Web-scale, Schema-Agnostic, End-to-End Entity Resolution
- George Papadakis
- Themis Palpanas
Entity Resolution lies at the core of data integration, with a bulk of research focusing on both its effectiveness and time efficiency. Initially, most relevant works were crafted for structured, relational data that are described by a schema of well-known quality and meaning. With the advent of Big Data, though, these early schema-based approaches became inapplicable, as Entity Resolution is now applied to Web Data collections, which abound in semi-structured, inherently voluminous and highly heterogeneous information.
To address the inherent challenges of Web Data, recent works on Entity Resolution adopt a novel, schema-agnostic functionality that emphasizes scalability and robustness to noise. In this tutorial, we take a close look on this line of research, organizing the state-of-the-art in the field into a scalable, schema-agnostic end-to-end workflow that consists of 4 steps.

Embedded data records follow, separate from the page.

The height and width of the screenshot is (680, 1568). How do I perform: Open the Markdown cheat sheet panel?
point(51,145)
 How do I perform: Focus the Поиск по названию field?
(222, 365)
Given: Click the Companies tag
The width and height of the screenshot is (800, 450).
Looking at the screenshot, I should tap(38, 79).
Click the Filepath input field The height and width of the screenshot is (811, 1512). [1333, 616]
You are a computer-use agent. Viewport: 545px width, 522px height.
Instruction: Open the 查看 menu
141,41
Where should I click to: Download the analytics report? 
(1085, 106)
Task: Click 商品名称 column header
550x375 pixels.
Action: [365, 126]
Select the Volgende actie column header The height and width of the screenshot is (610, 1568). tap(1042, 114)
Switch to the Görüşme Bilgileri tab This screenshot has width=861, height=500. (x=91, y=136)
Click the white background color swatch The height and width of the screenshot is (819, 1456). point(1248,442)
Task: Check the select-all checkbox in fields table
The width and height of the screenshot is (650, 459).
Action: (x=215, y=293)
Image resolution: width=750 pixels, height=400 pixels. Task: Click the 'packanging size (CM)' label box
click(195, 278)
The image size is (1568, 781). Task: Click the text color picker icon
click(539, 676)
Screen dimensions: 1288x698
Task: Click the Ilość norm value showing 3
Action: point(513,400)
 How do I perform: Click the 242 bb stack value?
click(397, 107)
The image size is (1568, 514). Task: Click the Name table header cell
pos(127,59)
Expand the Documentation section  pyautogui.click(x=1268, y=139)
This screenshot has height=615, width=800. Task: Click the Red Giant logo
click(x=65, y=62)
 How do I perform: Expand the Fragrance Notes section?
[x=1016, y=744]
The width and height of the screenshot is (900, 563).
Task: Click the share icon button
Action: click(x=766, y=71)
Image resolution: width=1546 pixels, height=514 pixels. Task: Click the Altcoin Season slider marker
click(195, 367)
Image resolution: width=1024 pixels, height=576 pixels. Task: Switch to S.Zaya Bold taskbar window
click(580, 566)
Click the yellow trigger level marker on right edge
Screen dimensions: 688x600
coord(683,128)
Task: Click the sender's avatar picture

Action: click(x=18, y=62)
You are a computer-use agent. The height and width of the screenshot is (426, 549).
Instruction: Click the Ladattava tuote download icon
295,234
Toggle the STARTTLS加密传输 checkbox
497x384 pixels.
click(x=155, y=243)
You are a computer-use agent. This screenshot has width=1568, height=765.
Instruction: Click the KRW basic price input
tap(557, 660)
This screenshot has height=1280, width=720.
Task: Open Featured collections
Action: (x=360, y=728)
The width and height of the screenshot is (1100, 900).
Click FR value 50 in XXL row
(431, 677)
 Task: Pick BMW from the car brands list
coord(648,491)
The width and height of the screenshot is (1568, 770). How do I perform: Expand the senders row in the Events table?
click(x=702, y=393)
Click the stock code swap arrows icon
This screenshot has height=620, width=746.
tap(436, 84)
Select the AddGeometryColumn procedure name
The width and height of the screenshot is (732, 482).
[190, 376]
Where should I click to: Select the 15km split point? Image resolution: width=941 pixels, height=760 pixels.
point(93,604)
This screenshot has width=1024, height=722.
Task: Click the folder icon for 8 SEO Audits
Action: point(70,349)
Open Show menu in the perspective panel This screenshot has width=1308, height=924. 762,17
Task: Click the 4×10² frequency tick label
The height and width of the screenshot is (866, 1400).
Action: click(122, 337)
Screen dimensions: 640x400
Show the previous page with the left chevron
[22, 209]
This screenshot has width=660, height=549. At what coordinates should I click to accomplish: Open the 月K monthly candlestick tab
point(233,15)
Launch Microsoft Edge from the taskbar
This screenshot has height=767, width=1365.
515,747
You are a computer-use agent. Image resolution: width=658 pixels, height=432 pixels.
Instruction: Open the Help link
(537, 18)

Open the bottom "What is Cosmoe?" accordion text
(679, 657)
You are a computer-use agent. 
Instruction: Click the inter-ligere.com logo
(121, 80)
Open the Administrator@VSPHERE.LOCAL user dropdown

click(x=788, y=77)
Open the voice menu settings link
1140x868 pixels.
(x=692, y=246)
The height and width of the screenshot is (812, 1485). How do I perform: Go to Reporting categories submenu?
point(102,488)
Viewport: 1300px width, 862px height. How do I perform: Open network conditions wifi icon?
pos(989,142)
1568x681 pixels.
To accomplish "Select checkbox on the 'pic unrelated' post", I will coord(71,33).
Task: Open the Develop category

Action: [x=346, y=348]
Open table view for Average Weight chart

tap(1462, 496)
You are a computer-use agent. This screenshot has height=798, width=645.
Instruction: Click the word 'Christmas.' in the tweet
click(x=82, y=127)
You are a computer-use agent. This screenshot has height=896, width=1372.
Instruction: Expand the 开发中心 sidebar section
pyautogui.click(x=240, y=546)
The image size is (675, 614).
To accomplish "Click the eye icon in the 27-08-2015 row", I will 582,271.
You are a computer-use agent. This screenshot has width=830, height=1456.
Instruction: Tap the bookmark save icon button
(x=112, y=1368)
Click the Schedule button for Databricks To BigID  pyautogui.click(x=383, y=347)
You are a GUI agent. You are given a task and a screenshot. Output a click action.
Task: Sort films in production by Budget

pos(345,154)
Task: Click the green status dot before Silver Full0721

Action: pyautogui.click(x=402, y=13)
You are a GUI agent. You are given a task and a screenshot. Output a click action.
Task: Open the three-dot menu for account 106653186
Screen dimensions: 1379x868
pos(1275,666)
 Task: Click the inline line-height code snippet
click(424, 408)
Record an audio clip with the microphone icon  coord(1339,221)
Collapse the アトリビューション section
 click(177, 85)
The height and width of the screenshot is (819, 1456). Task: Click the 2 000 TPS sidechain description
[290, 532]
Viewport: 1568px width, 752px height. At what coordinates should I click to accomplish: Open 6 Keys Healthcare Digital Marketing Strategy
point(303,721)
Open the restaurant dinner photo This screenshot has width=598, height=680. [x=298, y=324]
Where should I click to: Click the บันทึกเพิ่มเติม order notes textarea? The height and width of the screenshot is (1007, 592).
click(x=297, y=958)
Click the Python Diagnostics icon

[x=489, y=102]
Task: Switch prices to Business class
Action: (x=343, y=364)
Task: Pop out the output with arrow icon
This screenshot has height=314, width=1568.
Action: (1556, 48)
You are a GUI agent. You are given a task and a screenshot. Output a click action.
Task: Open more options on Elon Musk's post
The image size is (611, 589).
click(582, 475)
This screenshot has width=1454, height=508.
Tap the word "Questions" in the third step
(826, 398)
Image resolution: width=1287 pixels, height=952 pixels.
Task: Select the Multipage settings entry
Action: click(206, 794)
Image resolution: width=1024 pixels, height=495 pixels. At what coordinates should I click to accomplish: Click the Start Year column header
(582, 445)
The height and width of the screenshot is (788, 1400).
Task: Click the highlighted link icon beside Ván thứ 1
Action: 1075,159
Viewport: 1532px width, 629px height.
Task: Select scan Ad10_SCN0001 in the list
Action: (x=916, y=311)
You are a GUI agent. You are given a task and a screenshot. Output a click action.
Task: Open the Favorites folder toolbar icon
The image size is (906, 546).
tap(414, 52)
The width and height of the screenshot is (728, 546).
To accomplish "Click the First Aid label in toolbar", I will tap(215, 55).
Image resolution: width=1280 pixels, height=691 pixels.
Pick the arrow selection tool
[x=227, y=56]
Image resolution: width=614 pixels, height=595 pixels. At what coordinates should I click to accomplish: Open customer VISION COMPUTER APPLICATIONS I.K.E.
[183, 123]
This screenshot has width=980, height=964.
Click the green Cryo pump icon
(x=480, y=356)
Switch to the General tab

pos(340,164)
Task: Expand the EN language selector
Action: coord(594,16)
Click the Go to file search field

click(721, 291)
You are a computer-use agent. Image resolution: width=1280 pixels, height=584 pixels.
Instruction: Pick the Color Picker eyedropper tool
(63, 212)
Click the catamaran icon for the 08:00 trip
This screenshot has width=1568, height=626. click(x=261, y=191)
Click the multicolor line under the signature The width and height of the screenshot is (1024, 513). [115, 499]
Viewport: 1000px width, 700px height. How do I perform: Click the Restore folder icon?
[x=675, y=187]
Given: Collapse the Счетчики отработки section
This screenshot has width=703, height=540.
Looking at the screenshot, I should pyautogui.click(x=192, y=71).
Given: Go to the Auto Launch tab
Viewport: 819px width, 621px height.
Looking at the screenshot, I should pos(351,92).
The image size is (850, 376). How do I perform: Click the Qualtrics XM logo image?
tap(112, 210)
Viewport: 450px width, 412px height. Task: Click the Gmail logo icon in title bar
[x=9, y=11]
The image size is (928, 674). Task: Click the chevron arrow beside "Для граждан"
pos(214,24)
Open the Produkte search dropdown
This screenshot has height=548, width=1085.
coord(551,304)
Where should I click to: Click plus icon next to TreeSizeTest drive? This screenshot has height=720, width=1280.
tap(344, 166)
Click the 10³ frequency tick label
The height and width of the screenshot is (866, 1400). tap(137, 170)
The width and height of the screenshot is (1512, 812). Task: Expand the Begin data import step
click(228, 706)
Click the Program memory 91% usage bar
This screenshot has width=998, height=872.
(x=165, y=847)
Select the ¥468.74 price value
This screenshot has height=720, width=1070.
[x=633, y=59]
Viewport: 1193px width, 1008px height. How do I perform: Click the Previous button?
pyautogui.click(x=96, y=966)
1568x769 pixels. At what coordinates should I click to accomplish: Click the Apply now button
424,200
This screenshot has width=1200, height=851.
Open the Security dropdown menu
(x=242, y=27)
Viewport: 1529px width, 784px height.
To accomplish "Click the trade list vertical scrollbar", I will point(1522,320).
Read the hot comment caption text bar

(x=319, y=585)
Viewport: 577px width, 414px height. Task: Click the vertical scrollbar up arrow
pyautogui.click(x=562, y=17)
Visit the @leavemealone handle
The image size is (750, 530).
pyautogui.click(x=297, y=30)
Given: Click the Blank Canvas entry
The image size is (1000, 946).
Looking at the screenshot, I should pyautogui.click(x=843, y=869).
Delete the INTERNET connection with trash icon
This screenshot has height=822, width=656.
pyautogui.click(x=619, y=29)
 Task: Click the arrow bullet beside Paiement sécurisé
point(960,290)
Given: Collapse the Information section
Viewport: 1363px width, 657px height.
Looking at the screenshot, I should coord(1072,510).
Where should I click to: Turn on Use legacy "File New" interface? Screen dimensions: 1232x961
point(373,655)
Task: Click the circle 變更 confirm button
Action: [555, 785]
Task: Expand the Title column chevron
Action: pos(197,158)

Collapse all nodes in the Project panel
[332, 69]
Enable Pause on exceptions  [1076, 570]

The first two focus on improving time efficiency through blocking, while the last two steps are dedicated to effectiveness: (i) Block Building clusters similar entities into blocks so as to restrict the originally quadratic complexity to comparing just pairs of entities that are highly likely to be matching. (ii) Block Processing further cuts down on the computational cost by discarding pairwise comparisons that are repeated or lack sufficient evidence for producing duplicates. (iii) Entity Matching carries out all comparisons in the final set of blocks, creating a similarity graph with a node for every entity and a weighted edge for every pair of compared entities. (iv) Entity Clustering partitions the nodes of the similarity graph into equivalence clusters such that every cluster contains all resources that correspond to the same real-world object.
The tutorial concludes with a hands-on session that involves our publicly available reference toolbox for Entity Resolution, demonstrating the relative performance of the main state-of-the-art techniques. Thus, the participants will put in practice all the topics discussed in theory.